What you have to do: Leave the pictures out. Return all other data exactly.
=== Provided information ===
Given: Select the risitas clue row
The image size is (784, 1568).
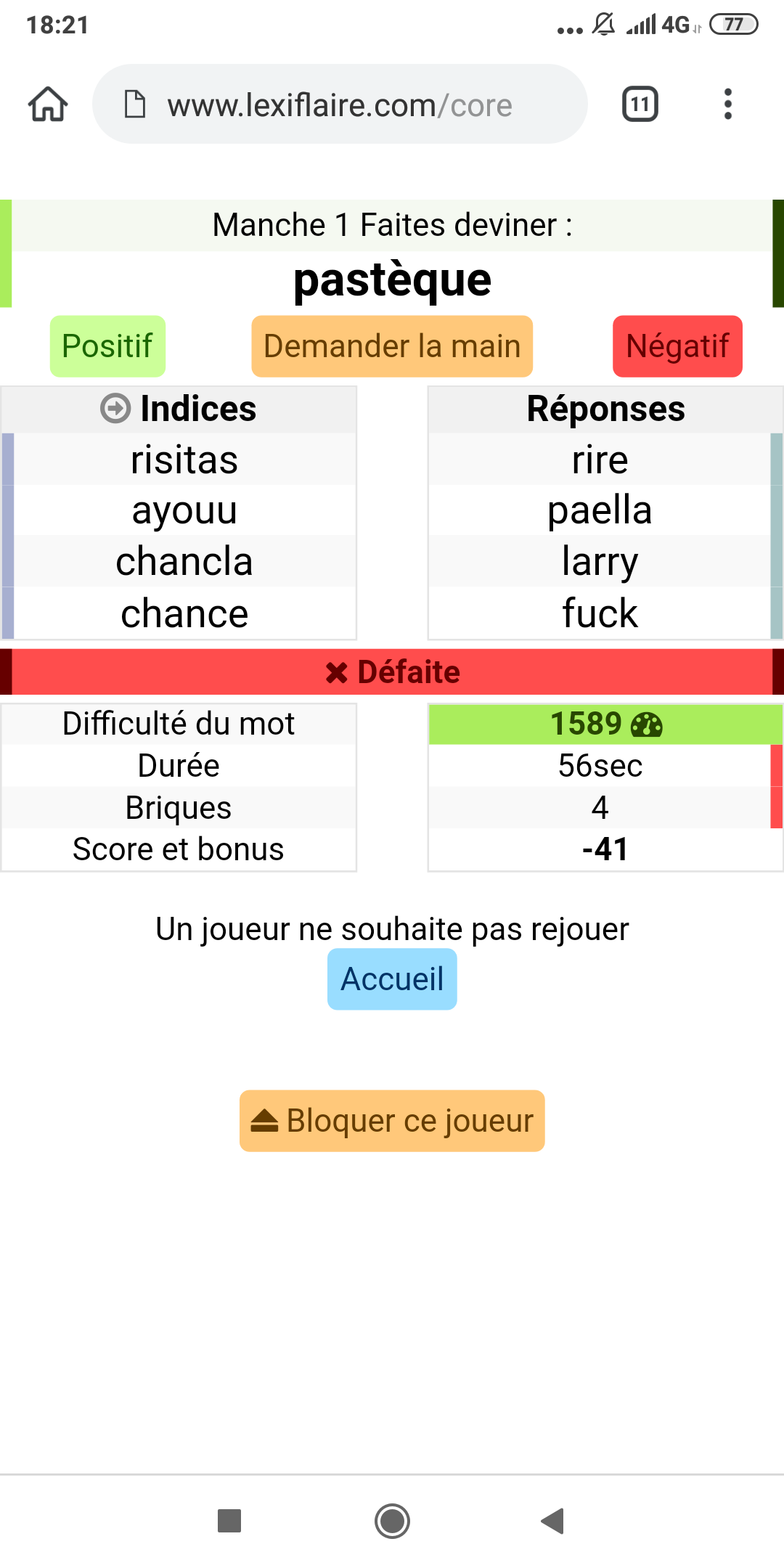Looking at the screenshot, I should pyautogui.click(x=184, y=460).
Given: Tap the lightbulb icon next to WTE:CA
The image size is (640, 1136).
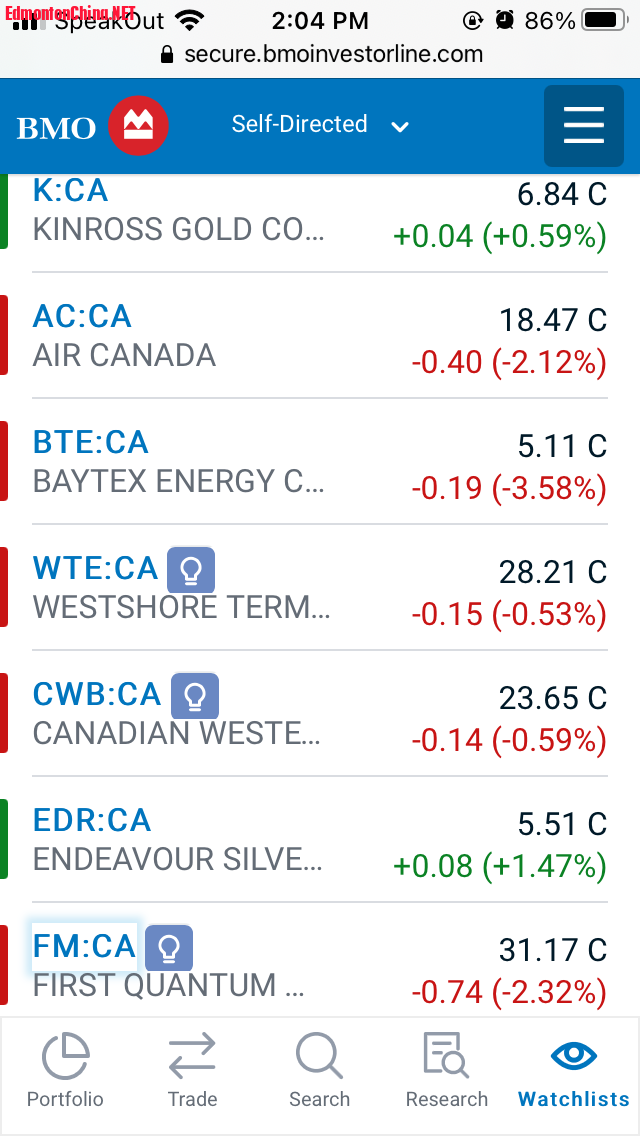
===
The answer:
Given: Select the risitas clue row
The image size is (784, 1568).
Looking at the screenshot, I should pyautogui.click(x=184, y=460).
Given: Tap the lightbulb icon next to WTE:CA
The image size is (640, 1136).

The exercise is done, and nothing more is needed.